Activity — An exact transcription of the entries is required, with none of the pictures carried over.

....

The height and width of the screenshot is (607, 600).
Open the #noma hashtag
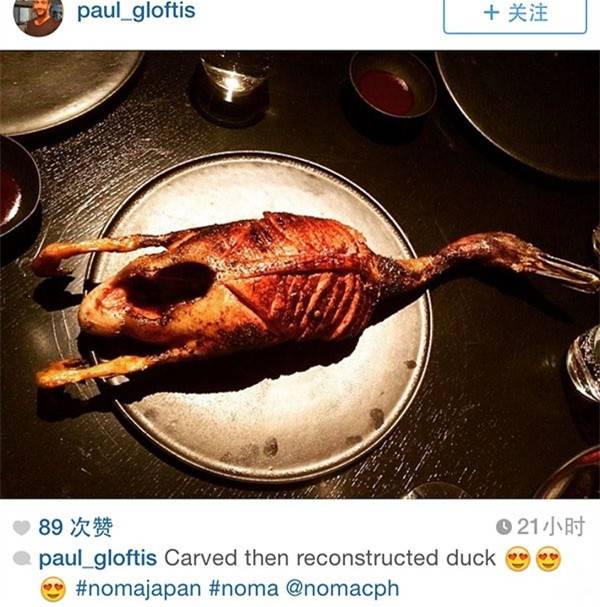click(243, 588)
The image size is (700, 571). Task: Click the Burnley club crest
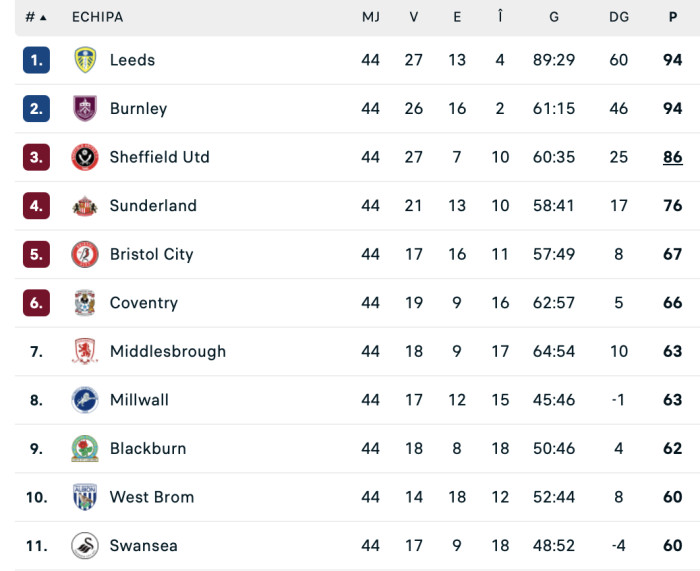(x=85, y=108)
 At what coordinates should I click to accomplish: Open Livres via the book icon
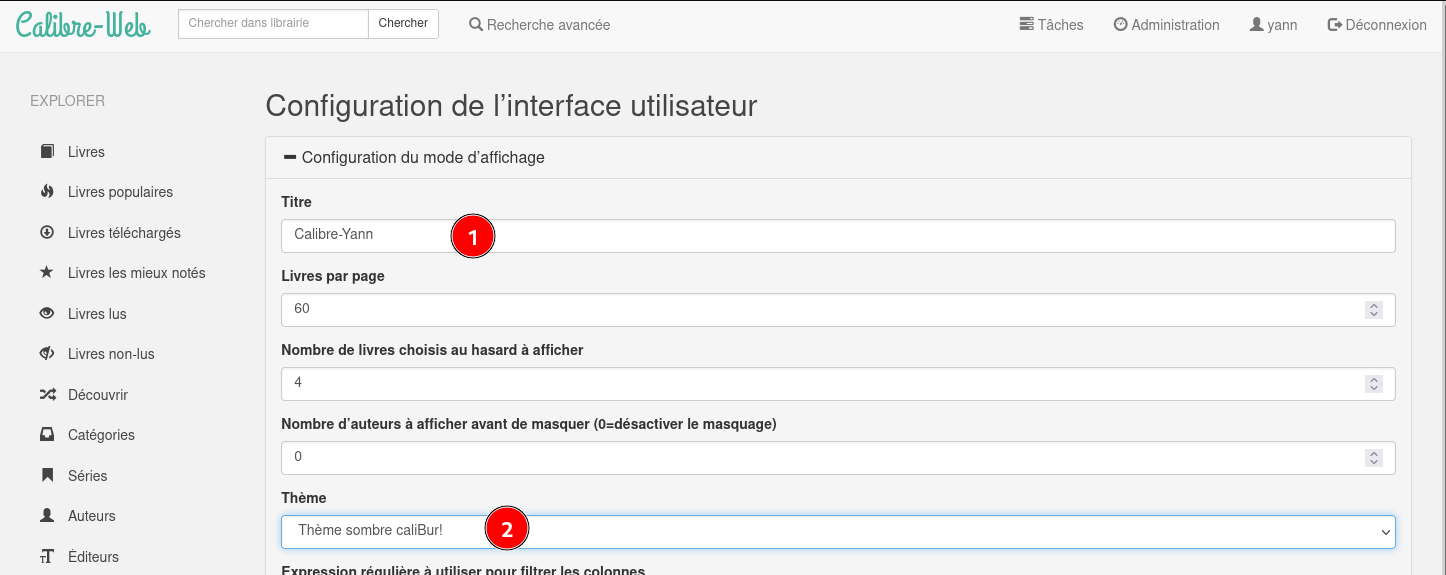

....

Expected answer —
The height and width of the screenshot is (607, 600).
Open the #noma hashtag
click(243, 588)
The image size is (700, 571). Task: Click the Burnley club crest
(x=85, y=108)
 At what coordinates should I click to accomplish: Open Livres via the book icon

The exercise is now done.